The bonds, which are callable at par in 2020, are rated A1 by Moody’s and A-plus by Standard & Poor’s.

Goldman, Sachs & Co. priced $1.1 billion of full faith and credit general obligation notes for Michigan.

The notes mature in Sept. 2011, yielding 0.45% with a 2% coupon.

The credit is rated MIG-1 by Moody’s and SP-1-plus by Standard & Poor’s.

The Virginia College Building Authority competitively sold $331.0 million of taxable and tax-exempt debt in several pieces.

A $105.1 million tax-exempt series was sold to Bank of America Merrill Lynch. These bonds mature from 2011 through 2027, with coupons ranging from 2% in 2011 to 3.5% in 2027. All the bonds were sold but not available. These bonds are callable at par in 2020.

A $225.9 million series was also sold to Bank of America Merrill Lynch, structured as both tax-exempts and taxable BABs.

Bonds maturing from 2011 through 2018 are tax-exempt, with coupons ranging from 2% in 2011 to 5% in 2018. All the bonds were sold but not available.

Bonds maturing from 2019 through 2025, with term bonds in 2030 and 2040, were structured as taxable BABs. Yields range from 3.75% in 2019, or 2.44% after the 35% federal subsidy, to 5.60% in 2040, or 3.64% after the subsidy, all priced at par. The bonds were priced to yield between 105 and 230 basis points over the corresponding Treasury yields.

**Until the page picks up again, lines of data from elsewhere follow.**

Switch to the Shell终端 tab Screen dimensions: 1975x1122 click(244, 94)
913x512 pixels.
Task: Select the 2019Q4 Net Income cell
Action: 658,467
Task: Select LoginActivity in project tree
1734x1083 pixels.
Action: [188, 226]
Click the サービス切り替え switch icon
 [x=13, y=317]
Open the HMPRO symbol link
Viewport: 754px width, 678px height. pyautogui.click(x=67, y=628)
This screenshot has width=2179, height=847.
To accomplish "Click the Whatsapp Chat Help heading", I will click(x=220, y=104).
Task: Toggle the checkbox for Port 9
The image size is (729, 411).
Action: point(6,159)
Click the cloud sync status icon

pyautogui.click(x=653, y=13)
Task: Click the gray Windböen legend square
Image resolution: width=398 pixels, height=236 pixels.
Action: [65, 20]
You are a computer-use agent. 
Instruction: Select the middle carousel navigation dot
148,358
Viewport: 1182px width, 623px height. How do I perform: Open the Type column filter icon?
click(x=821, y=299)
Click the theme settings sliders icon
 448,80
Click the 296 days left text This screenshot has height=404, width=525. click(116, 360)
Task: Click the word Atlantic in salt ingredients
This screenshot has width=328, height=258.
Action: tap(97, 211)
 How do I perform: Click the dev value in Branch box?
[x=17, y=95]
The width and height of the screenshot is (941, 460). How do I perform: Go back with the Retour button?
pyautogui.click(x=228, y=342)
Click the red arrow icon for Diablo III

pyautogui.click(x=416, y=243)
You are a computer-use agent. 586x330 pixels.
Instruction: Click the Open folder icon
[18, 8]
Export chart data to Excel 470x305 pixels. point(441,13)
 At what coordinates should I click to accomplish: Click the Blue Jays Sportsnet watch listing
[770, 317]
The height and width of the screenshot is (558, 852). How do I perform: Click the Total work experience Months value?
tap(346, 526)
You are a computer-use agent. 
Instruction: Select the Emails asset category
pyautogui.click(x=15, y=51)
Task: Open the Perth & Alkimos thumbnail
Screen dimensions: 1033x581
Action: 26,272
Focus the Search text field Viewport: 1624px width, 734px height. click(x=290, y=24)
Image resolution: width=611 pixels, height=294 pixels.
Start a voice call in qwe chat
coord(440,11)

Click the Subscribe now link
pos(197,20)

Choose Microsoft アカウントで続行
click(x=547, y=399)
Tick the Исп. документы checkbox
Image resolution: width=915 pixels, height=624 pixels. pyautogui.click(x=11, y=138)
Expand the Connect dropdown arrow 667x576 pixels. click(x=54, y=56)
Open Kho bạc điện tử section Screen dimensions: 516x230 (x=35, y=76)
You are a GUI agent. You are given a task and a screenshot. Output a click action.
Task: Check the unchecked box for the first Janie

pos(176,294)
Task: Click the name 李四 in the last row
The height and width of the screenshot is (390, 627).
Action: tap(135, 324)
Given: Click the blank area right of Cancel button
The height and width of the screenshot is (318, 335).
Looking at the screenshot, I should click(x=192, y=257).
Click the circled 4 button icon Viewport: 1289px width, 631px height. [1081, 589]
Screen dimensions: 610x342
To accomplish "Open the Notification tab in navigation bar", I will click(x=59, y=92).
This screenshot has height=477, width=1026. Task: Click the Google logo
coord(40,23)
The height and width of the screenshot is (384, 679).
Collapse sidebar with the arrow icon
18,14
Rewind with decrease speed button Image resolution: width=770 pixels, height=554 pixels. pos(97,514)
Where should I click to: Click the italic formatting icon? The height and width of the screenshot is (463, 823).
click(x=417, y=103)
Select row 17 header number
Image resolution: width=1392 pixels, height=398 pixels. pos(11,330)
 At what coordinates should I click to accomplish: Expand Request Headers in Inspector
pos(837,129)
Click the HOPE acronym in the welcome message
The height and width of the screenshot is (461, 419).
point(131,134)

The credit is rated Aa1 by Moody’s, AA by Standard & Poor’s, and AA-plus by Fitch.

In economic data released Wednesday, demand for durable goods climbed faster than economists estimated in September, increasing 3.3% largely due to aircraft and parts orders.

Excluding transportation, durable goods orders decreased 0.8% for the month. Transportation equipment jumped 15.7% as nonmilitary aircraft and parts, a volatile monthly figure, surged by $6.6 billion, or 105%.

Economists expected gains of 1.9% for all durable goods orders and 0.4% for orders excluding transportation.

New home sales rose 6.6% to a seasonally adjusted annual rate of 307,000 in September, the highest level since June.
 
It was the second consecutive monthly gain. Economists expected 300,000 new home sales for the month.

Visible Supply
The Bond Buyer's 30-day visible supply fell $2.866 billion to $14.613 billion. The total is comprised of $3.165 billion of competitive bonds and $11.448 billion of negotiated bonds.

Previous Session's Activity
The Municipal Securities Rulemaking Board reported 42,761 trades of 15,753 issues for volume of $10.96 billion. Most active was taxable Chicago Board of Education 6.319s of 2029 that traded 369 times at a high of 102.380 and a low of 98.875.